Mateo
10:39
El que halla su vida,
la perderá;
y el que pierde su vida por causa de Mí,
la hallará.
Nuestro Señor (espera un momento — vuelve a leer eso — más
l-e-n-t-a-m-e-n-t-e) nuestro SEÑOR –
hace poco menos de 2000 años preparó a Sus discípulos para emprender un “viaje”.
Les explicó la actitud que debían tener y los preparativos que debían hacer
para este viaje. (Por favor, lee Mateo 10).
Se puede sostener firmemente que nuestra “vida”
entera — DESPUÉS de “nacer de nuevo” — consiste en ese mismo “viaje”. Para Jesucristo – nuestra vida entera DESPUÉS de la “salvación” es
un “viaje” misionero. “Para el Señor un día es como mil años, y mil años como un día”

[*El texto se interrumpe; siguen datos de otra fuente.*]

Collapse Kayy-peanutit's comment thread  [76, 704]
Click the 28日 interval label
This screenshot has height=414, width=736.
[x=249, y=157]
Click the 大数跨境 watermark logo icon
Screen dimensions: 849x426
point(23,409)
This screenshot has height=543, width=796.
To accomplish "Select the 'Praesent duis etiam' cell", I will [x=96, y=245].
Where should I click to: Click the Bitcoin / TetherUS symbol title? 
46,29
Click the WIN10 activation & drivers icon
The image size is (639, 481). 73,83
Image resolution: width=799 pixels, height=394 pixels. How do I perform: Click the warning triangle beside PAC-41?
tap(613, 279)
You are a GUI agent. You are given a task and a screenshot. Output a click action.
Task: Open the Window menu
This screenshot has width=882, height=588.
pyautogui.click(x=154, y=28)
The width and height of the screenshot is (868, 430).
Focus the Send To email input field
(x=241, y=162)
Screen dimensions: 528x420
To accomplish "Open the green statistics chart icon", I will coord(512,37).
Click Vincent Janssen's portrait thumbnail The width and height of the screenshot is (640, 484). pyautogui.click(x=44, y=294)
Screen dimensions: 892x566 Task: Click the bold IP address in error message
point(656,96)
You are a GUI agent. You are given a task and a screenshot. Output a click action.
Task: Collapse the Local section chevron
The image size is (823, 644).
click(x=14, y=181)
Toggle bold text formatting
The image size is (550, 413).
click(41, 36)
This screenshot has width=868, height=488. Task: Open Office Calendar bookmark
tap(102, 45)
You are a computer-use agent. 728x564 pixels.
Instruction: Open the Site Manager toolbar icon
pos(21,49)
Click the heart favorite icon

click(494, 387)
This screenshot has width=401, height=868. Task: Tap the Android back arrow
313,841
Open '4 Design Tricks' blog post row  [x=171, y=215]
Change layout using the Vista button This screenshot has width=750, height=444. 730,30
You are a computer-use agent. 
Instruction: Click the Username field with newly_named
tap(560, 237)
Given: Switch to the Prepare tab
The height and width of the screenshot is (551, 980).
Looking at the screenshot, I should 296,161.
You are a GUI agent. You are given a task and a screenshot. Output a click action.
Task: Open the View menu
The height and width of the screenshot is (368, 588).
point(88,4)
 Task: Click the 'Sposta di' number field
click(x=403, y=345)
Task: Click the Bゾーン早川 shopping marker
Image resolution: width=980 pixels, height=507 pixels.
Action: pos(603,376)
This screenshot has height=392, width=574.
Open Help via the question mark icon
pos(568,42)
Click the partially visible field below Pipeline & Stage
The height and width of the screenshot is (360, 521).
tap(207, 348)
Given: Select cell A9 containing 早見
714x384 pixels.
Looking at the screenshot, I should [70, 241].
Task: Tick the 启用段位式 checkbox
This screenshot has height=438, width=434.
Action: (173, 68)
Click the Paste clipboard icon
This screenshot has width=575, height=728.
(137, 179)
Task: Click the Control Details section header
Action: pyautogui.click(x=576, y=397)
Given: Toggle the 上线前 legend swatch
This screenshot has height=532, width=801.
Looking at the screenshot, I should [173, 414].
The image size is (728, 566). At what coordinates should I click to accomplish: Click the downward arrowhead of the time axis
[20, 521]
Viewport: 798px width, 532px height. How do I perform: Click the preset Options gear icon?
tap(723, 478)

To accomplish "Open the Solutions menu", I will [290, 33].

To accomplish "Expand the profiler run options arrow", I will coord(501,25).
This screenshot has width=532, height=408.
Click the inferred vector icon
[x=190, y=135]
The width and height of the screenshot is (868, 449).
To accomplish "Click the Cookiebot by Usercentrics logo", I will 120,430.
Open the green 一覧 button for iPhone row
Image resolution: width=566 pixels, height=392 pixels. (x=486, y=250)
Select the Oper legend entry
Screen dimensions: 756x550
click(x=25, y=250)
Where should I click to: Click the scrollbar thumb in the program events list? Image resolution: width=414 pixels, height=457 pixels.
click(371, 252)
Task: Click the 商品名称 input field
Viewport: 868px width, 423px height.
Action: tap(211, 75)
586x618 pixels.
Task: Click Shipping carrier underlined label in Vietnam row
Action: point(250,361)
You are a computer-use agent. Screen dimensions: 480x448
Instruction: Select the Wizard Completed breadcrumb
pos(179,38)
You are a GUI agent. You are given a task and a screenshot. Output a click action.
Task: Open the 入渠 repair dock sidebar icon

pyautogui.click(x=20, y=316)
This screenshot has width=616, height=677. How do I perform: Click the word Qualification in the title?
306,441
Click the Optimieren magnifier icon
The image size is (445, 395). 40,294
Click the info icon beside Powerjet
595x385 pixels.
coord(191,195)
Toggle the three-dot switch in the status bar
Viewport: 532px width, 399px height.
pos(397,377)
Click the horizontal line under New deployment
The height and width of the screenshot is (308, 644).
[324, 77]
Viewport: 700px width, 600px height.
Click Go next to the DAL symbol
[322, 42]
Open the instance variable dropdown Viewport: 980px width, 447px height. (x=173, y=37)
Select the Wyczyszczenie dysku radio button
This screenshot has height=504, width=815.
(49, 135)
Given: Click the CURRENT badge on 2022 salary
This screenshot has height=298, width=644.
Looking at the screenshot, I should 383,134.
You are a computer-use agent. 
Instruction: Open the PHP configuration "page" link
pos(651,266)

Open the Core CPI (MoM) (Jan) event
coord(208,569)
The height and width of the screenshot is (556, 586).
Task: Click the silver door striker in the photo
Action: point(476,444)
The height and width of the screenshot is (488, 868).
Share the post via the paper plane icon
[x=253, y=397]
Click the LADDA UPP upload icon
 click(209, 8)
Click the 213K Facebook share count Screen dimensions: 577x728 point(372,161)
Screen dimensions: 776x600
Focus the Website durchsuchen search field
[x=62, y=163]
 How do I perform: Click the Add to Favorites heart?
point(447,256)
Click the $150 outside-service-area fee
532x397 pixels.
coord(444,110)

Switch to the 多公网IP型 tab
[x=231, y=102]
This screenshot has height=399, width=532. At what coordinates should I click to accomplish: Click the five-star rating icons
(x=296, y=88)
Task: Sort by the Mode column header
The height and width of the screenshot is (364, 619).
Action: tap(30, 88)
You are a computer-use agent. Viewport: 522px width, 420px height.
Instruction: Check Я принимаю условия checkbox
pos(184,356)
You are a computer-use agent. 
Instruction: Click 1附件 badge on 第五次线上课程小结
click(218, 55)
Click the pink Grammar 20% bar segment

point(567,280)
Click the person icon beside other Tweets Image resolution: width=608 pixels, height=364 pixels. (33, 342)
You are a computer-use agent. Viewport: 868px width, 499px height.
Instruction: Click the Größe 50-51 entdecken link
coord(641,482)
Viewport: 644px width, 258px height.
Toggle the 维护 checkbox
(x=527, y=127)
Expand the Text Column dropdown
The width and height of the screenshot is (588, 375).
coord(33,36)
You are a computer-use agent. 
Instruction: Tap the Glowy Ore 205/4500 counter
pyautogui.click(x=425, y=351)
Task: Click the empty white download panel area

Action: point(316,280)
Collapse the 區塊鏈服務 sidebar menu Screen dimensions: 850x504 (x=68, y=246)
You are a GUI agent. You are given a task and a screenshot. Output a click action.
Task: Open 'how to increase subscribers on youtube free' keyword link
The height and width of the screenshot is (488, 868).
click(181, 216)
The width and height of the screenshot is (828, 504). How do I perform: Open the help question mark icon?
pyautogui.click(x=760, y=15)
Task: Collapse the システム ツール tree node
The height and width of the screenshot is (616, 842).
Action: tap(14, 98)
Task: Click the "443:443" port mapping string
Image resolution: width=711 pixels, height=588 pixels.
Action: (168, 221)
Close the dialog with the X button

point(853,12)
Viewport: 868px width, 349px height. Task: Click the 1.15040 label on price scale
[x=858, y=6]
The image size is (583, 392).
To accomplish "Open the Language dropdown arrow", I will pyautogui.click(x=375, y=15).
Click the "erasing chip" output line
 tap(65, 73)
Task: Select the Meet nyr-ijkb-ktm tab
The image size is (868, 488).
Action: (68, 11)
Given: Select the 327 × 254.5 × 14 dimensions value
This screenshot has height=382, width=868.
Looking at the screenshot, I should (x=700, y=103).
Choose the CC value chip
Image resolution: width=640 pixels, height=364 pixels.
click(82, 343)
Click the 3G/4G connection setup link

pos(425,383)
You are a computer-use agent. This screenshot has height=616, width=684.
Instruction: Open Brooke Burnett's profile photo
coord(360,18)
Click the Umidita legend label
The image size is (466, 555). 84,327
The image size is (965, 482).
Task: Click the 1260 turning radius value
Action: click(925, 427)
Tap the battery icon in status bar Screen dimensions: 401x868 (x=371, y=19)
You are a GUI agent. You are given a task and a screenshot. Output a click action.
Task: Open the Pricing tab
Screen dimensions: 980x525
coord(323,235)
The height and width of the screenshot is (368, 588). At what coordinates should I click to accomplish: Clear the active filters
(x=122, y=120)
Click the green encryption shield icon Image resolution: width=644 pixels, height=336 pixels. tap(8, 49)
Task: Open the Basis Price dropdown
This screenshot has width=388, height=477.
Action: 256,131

(2 Pedro 3:8). Nuestro “viaje” es la vida entera. Obviamente, parte de las instrucciones de Jesucristo
a Sus discípulos no se aplicará. Hoy – en nuestras vidas enteras – necesitamos
trabajar, encontrar un lugar donde vivir y vivir nuestras “vidas”. PERO –
muchos aspectos de Su discurso (en Mateo 10) sobre el viaje en de los
discípulos son muy APLICABLES a Sus hijos e hijas adoptivos en el siglo XXI.
Hoy
en día — en el siglo XX I — somos extremadamente y pecaminosamente “egocéntricos”.
“Percibimos” nuestros 90 años (más o menos) como los 90 años MÁS importantes de
la creación de Dios. Esto — sencilla y obviamente — no es verdad. Nuestros 90
años son una literal “gota en el océano” (“drop in the bucket” – dicho en inglés)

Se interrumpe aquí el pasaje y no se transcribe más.